Você consegue ouvir o silêncio?

Você consegue ver a escuridão?

Você consegue restaurar o que foi destruído?

Você consegue sentir, você consegue sentir meu coração?

O celular escorregou das mãos calejadas, os olhos perdidos encaravam agora o nada, ela não atendia, por que ela não atendia?

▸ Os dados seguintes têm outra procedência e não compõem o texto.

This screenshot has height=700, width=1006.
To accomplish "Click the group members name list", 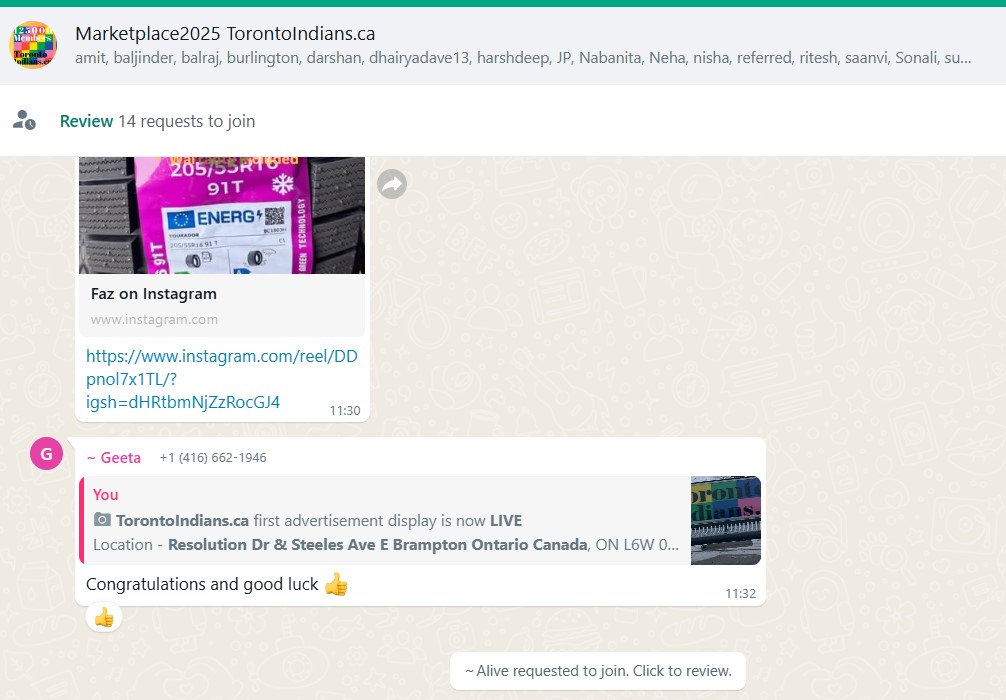I will coord(522,58).
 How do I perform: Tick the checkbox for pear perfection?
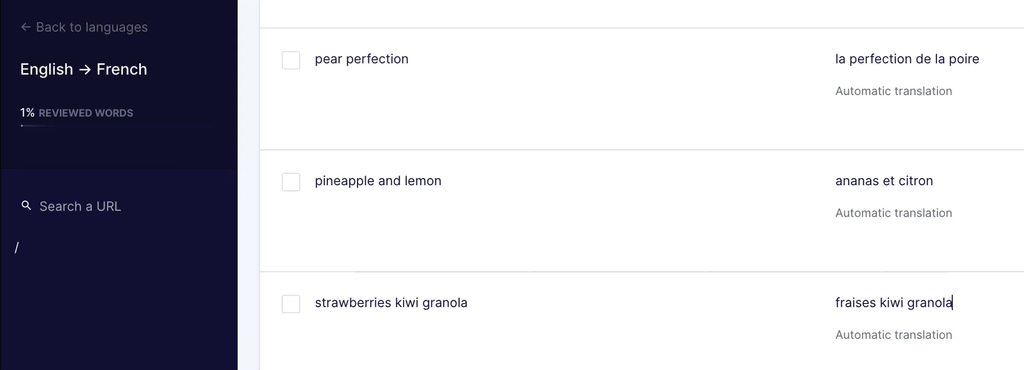(291, 60)
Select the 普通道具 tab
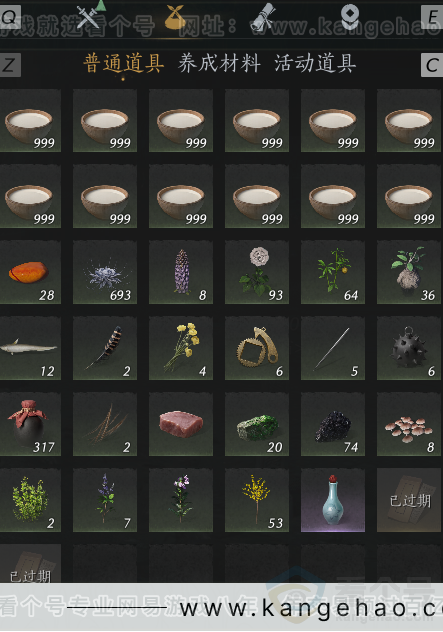Viewport: 443px width, 632px height. coord(123,63)
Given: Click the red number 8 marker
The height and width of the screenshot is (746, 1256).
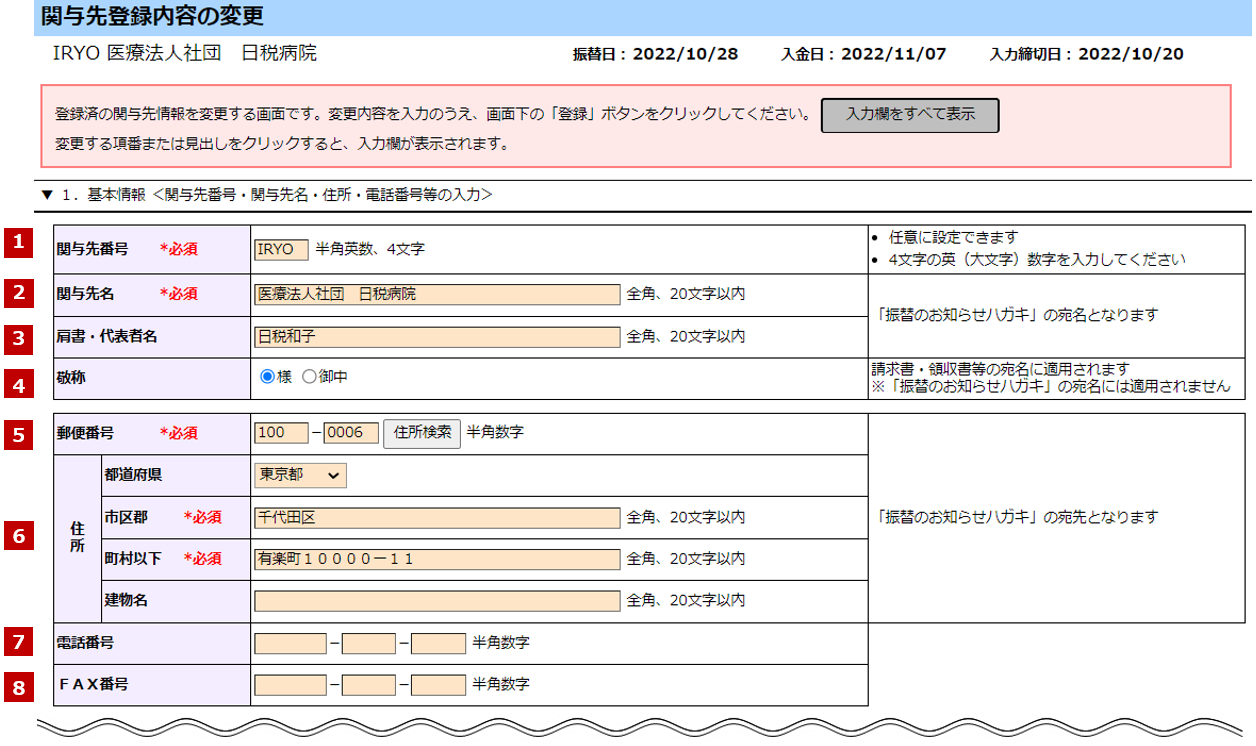Looking at the screenshot, I should 18,687.
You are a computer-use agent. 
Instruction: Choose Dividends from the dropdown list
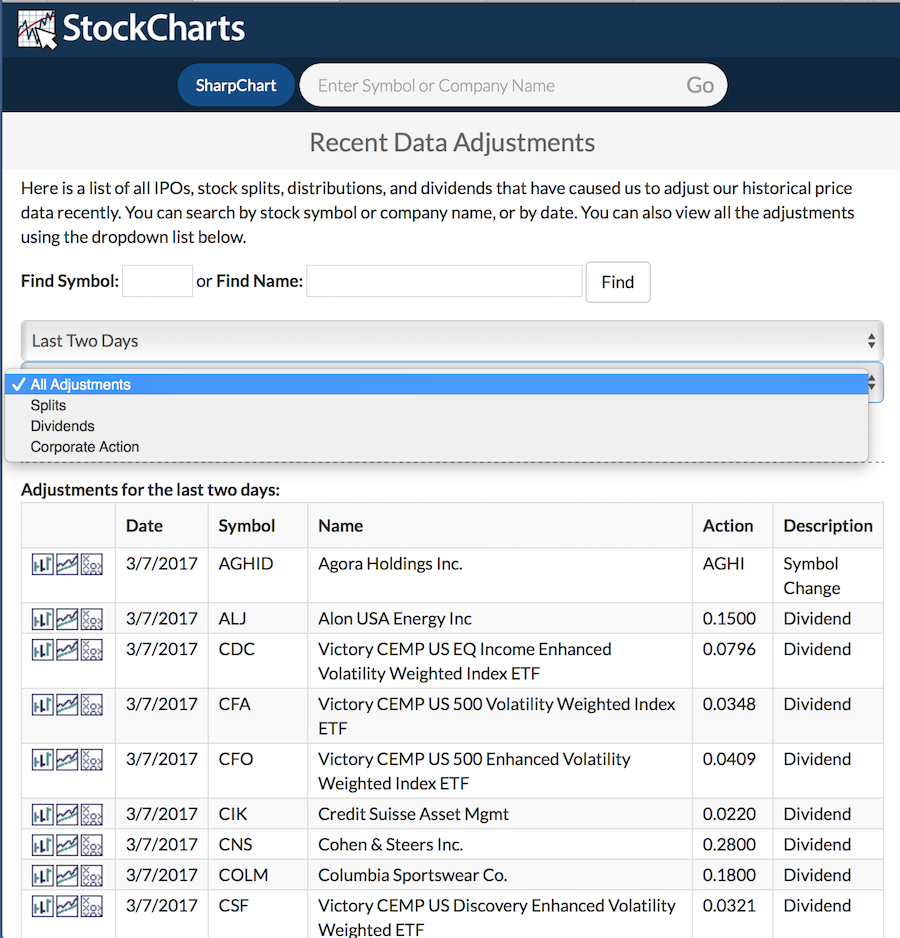point(62,426)
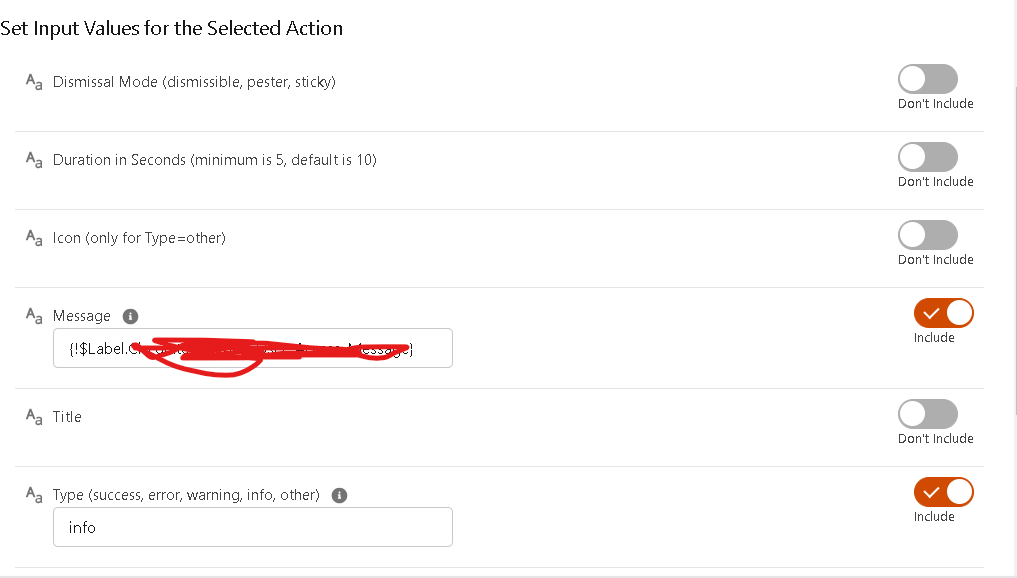Viewport: 1017px width, 578px height.
Task: Click the Aa icon next to Title
Action: pos(34,417)
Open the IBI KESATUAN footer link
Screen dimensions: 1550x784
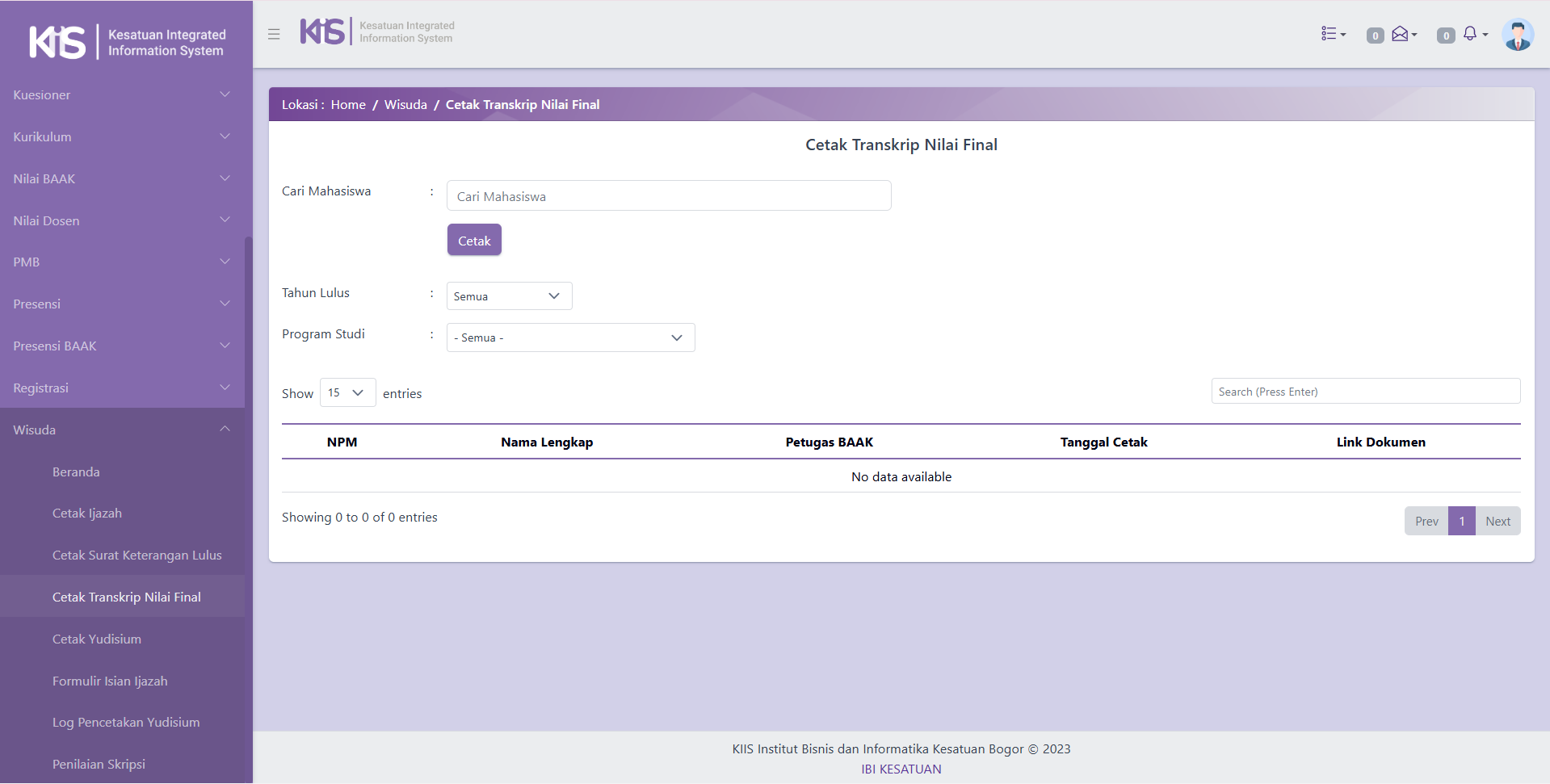901,769
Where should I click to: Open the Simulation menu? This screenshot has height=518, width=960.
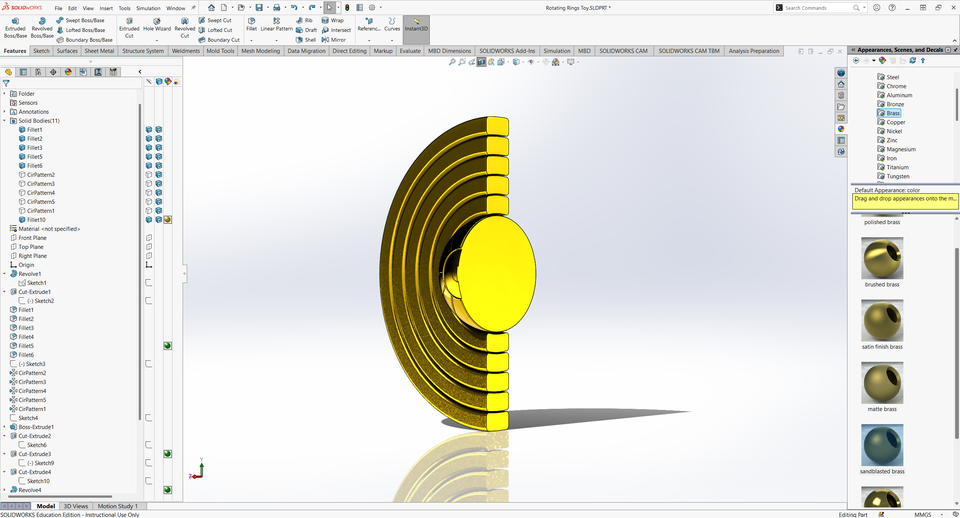click(148, 8)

Você consegue ajudar os sem esperança?

Bem, eu estou implorando de joelhos

Você consegue salvar minha alma bastarda?

Você vai esperar por mim?

As mãos tremiam, o coração batia impiedoso contra as costelas, os pulmões pareciam inspirar agulhas, cortava, machucava, doía, deus, doía tanto.

Me desculpe, irmãos

Mil desculpas, amor

Me perdoe, pai

Eu te amo, mãe

A ficha ia caindo aos poucos e Bakugou se perguntava o porquê, você havia prometido que ficaria com ele, não foi? Você prometeu que voltaria logo, você prometeu, por que se foi assim, por que você o deixou sozinho? Katsuki não entendia, por que você?

Você consegue ouvir o silêncio?

Você consegue ver a escuridão?

Você consegue restaurar o que foi destruído?

Você consegue sentir meu coração?

Você consegue sentir meu coração?

Você consegue sentir meu coração?

Você consegue sentir meu coração?

E num momento de angústia e desespero, Bakugou gritou, gritou com tanta força, com se quisesse se libertar daquela dor que corroía seu peito, com uma mão, agarrou a camisa e a pele, apertou naquele local, sentindo a fez arder, e gritou, gritou como se não houvesse amanhã, gritou enquanto pedia pra que alguém lá de cima que a trouxesse de volta, de volta pra ele.

Você consegue sentir meu coração?

Do outro lado da casa, os soluços engasgados e dolorosos de Kirishima preenchiam todo o ambiente, Midoriya chorava, Denki e Todoroki tinham seus corações quebrados, a áurea de morte e sofrimento pairava sob eles, por que você?

E foi nesse dia sombrio, que você desapareceu na névoa densa, e sabe-se lá quando irá retornar.